Deduplication with Keys

Use the

key

option to cancel stale requests when the same query is triggered again (e.g., user changes filters quickly):

typescript

const result = await cdfTaskRunner.schedule(
  async () => client.instances.query({ /* ... */ }),
  { key: `batch-flow-${batchId}` }
);
// If another call with the same key arrives before this completes,
// the previous pending call is rejected with AbortError

Pagination

DMS

instances.list

returns at most

limit

items and a

nextCursor

for the next page. DMS

instances.query

uses a

cursors

object keyed by table expression name.

instances.list Pagination

typescript

async function fetchAllNodes(client: CogniteClient): Promise<CDFNodeResponse[]> {
  const allItems: CDFNodeResponse[] = [];
  let cursor: string | undefined = undefined;

  do {
    const response = await client.instances.list({
      instanceType: 'node',
      sources: [{ source: { type: 'view', ...MY_VIEW } }],
      filter: {
        equals: {
          property: getContainerProperty(MY_CONTAINER, 'status'),
          value: 'active',
        },
      },
      limit: 1000,
      cursor,
    });

    allItems.push(...response.items);
    cursor = response.nextCursor;
  } while (cursor);

  return allItems;
}

instances.query Pagination

The

query

endpoint returns

nextCursor

as a

Record<string, string>

(one cursor per table expression). Use it via the

cursors

parameter:

typescript

import { isEmpty } from 'lodash';

async function fetchAllResults(
  client: CogniteClient
): Promise<{ results: CDFResult[]; edges: EdgeDefinition[] }> {
  const QUERY_LIMIT = 10_000;

  const fetchPage = async (
    nextCursors?: Record<string, string>
  ): Promise<{ results: CDFResult[]; edges: EdgeDefinition[] }> => {
    const { items, nextCursor } = await client.instances.query({
      with: {
        results: {
          limit: QUERY_LIMIT,
          nodes: {
            filter: {
              hasData: [{ type: 'view', ...RESULT_VIEW }],
            },
          },
        },
        relatedEdges: {
          limit: QUERY_LIMIT,
          edges: {
            from: 'results' as const,
            maxDistance: 1,
            direction: 'outwards' as const,
            filter: {
              equals: {
                property: ['edge', 'type'],
                value: MY_EDGE_TYPE,
              },
            },
          },
        },
      },
      cursors: nextCursors, // Pass cursors from previous page
      select: {
        results: {
          sources: [
            { source: { type: 'view', ...RESULT_VIEW }, properties: ['*'] },
          ],
        },
        relatedEdges: {},
      },
    });

    const results = (items?.results || []) as CDFResult[];
    const edges = (items?.relatedEdges || []).filter(
      (e) => e.instanceType === 'edge'
    );

    // Recurse if more pages exist
    if (!isEmpty(nextCursor)) {
      const next = await fetchPage(nextCursor);
      return {
        results: [...results, ...next.results],
        edges: [...edges, ...next.edges],
      };
    }

    return { results, edges };
  };

  return fetchPage();
}

Pagination + QueuedTaskRunner Combined

Always wrap paginated fetches with the semaphore to avoid saturating the concurrency budget:

typescript

export async function fetchAllWithPagination(
  client: CogniteClient
): Promise<CDFNodeResponse[]> {
  return cdfTaskRunner.schedule(async () => {
    const allItems: CDFNodeResponse[] = [];
    let cursor: string | undefined = undefined;

    do {
      const response = await client.instances.list({
        instanceType: 'node',
        sources: [{ source: { type: 'view', ...MY_VIEW } }],
        filter: { /* ... */ },
        limit: 1000,
        cursor,
      });

      allItems.push(...response.items);
      cursor = response.nextCursor;

      // Optional: break early if you have enough data
      if (allItems.length >= 500) break;
    } while (cursor);

    return allItems;
  });
}

Batching Write Operations

When upserting many instances, chunk them to stay under the apply concurrency limit. Each

instances.upsert

call accepts up to 1000 items.

### [Data rows]
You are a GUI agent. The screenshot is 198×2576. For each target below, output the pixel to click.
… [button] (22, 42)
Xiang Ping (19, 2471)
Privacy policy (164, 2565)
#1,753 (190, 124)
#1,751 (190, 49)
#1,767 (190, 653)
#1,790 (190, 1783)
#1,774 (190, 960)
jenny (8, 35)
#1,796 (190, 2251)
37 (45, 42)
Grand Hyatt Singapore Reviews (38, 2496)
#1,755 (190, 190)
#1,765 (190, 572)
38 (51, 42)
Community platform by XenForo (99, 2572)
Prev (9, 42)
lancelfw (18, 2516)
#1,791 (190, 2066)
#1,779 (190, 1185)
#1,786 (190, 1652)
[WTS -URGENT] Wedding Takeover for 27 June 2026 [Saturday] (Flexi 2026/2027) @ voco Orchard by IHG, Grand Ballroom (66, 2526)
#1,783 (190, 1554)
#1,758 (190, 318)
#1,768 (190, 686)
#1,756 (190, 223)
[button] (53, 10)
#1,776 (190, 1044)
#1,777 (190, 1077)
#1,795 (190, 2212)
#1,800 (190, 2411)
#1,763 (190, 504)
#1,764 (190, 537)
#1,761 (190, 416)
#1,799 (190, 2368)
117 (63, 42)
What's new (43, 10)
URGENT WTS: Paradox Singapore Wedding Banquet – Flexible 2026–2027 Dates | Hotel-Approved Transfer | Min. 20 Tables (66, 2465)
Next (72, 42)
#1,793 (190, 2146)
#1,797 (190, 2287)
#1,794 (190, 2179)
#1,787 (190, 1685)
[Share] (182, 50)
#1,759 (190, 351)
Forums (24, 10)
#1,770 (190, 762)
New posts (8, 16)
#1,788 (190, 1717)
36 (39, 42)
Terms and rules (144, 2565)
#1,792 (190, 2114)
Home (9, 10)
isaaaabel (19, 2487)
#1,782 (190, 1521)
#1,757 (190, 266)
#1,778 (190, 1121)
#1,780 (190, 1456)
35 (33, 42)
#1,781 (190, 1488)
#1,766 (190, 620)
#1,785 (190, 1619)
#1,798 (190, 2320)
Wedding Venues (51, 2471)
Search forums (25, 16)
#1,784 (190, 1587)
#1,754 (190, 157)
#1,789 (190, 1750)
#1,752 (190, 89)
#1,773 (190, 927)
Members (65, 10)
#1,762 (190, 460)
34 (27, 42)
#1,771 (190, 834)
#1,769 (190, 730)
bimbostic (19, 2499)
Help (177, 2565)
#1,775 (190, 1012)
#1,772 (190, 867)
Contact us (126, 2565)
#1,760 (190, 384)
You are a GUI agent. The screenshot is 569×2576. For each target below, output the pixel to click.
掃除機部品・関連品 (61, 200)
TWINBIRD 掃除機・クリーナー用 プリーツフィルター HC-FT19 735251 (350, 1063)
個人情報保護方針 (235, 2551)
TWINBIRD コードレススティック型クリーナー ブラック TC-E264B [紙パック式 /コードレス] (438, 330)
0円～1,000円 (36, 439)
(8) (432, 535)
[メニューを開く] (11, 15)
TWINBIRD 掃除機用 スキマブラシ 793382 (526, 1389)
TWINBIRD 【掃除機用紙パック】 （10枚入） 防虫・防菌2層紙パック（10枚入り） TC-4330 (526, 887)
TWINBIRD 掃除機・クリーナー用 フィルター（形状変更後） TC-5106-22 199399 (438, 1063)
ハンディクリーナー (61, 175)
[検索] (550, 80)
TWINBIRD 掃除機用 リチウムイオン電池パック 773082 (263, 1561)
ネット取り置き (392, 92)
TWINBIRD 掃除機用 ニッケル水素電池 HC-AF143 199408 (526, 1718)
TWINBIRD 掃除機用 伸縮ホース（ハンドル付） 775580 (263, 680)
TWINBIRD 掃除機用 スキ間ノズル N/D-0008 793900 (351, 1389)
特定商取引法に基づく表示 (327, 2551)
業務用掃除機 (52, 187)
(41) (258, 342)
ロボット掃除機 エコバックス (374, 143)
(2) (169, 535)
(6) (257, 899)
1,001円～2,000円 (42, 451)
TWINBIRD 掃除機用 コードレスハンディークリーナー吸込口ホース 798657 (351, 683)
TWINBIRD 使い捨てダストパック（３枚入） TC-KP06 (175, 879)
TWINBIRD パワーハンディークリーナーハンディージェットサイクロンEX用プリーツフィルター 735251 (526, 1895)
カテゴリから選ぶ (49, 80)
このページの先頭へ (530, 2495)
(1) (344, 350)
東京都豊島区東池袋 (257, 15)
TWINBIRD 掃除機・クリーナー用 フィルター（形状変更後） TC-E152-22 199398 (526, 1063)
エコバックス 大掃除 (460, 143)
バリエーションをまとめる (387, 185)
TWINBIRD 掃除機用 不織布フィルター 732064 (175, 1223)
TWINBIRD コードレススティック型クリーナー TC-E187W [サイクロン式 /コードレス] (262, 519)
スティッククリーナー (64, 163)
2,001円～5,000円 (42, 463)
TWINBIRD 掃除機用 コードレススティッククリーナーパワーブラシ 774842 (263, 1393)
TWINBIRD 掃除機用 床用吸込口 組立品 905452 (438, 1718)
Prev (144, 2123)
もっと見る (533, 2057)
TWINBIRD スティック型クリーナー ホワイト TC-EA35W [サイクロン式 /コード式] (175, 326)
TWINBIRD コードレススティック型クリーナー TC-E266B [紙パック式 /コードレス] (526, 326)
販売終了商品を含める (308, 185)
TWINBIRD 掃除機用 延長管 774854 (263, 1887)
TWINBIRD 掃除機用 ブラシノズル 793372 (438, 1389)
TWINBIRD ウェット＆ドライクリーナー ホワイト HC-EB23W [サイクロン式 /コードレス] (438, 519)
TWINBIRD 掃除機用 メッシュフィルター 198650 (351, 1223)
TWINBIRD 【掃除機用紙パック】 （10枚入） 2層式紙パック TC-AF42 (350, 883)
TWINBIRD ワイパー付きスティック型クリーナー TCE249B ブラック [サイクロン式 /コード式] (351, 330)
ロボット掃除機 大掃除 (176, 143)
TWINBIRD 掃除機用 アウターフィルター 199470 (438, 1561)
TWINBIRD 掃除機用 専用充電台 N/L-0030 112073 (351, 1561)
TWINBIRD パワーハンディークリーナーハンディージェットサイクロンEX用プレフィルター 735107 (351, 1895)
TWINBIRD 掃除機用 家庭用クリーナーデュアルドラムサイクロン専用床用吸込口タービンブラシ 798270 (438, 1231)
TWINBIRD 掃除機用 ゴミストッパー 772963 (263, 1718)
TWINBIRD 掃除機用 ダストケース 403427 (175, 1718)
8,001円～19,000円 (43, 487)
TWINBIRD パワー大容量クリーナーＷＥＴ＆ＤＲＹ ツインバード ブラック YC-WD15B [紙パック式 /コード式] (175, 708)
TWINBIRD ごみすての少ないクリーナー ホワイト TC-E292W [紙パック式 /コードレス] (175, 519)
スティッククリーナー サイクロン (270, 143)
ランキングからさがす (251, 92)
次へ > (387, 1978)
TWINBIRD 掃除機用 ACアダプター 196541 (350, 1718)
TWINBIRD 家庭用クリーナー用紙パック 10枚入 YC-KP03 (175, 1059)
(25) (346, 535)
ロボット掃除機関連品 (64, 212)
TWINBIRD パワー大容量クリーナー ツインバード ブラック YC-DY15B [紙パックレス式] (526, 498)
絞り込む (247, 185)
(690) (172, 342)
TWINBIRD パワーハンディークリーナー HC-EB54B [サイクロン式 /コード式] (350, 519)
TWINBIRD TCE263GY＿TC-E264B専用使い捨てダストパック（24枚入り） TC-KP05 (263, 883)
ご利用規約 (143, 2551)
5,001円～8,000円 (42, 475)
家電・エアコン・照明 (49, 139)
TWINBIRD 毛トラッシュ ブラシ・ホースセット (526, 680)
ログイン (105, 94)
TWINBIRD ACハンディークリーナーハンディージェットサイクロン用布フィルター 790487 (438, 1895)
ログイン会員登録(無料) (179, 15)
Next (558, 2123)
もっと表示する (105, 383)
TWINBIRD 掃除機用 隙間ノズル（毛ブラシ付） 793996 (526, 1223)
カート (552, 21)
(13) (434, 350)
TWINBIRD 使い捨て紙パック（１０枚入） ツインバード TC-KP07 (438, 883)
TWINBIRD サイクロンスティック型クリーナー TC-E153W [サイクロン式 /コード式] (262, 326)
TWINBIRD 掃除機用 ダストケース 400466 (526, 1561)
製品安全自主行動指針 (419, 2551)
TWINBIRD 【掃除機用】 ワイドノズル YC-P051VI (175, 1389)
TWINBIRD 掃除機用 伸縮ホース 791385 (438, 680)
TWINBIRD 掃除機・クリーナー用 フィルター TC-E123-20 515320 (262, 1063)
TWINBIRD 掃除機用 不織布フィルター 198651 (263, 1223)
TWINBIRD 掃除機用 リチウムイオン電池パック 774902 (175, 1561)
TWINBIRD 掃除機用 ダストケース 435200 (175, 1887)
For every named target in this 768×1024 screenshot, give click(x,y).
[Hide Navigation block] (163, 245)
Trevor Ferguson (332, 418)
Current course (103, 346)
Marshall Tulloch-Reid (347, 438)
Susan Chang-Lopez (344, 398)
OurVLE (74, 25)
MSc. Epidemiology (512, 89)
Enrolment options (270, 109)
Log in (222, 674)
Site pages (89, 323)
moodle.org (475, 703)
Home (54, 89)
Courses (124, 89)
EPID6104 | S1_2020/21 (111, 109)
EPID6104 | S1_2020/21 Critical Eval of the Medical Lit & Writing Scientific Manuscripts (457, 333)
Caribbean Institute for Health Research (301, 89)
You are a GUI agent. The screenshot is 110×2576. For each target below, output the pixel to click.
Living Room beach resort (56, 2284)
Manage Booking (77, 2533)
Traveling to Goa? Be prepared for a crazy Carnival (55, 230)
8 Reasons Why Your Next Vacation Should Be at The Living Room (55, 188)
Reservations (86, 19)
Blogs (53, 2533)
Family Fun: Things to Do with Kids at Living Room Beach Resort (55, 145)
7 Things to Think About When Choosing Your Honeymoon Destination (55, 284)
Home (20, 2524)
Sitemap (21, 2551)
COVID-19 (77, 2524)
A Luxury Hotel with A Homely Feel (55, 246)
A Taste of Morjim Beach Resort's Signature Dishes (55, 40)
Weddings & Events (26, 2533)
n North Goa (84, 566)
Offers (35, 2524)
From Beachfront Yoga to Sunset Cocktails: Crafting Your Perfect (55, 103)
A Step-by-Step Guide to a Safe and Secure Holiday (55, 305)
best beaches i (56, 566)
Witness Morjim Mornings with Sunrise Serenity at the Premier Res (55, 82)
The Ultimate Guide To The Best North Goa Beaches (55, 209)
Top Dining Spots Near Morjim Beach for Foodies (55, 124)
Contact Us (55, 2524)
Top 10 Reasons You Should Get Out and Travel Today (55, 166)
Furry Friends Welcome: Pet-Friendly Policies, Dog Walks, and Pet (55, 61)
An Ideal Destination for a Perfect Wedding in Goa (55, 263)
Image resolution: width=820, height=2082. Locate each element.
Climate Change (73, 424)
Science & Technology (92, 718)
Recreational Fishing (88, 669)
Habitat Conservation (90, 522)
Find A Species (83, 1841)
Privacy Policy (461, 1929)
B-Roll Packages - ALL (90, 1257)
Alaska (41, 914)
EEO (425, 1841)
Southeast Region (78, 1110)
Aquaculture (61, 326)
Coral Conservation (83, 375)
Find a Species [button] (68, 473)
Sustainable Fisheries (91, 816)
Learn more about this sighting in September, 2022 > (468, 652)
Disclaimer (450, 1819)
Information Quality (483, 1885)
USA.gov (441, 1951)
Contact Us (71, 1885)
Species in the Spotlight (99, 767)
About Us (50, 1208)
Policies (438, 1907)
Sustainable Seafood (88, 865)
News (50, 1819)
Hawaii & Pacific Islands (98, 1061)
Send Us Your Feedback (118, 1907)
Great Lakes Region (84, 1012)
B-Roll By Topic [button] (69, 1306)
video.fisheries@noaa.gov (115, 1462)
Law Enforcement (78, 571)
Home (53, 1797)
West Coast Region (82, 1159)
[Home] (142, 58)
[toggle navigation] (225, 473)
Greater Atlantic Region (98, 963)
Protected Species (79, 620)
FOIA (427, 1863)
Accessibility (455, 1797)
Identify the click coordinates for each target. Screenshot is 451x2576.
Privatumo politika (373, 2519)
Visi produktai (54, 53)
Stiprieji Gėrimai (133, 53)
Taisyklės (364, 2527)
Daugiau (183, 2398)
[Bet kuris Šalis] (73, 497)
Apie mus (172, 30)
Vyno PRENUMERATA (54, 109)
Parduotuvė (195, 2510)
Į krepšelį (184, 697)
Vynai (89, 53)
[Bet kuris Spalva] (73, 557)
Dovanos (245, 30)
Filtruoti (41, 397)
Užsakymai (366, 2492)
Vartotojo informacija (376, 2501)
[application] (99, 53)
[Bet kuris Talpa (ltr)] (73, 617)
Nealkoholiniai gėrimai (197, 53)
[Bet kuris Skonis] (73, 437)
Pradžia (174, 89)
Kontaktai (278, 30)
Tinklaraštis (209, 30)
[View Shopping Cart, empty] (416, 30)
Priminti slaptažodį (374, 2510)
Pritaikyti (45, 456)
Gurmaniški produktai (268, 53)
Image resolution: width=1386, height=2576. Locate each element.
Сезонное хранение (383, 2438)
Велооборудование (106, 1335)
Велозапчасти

### [Tasks]
**a)** According to the CDF pagination guide, what error rejects the previous pending call when another call with the same key arrives?
**b)** Pick up the CDF pagination guide after its final sentence and continue the section on batching write operations.

### [Task-by-task outputs]
**a)** AbortError.

**b)**
Chunking Utility

typescript

function chunk<T>(arr: T[], size: number): T[][] {
  const chunks: T[][] = [];
  for (let i = 0; i < arr.length; i += size) {
    chunks.push(arr.slice(i, i + size));
  }
  return chunks;
}

Batched Upsert with QueuedTaskRunner

typescript

const UPSERT_BATCH_SIZE = 1000;

async function batchUpsertNodes(
  client: CogniteClient,
  nodes: NodeOrEdgeCreate[]
): Promise<void> {
  const chunks = chunk(nodes, UPSERT_BATCH_SIZE);

  // Process chunks through the semaphore — safe even with Promise.all
  await Promise.all(
    chunks.map((batch) =>
      cdfTaskRunner.schedule(async () => {
        await client.instances.upsert({
          items: batch,
        });
      })
    )
  );
}

Batched Delete with QueuedTaskRunner

Instance deletes have an even stricter concurrency limit. Use a separate, more restrictive task runner:

typescript

import QueuedTaskRunner from '../../../../shared/utils/semaphore';

// Dedicated runner for deletes (stricter concurrency — check docs for current limit)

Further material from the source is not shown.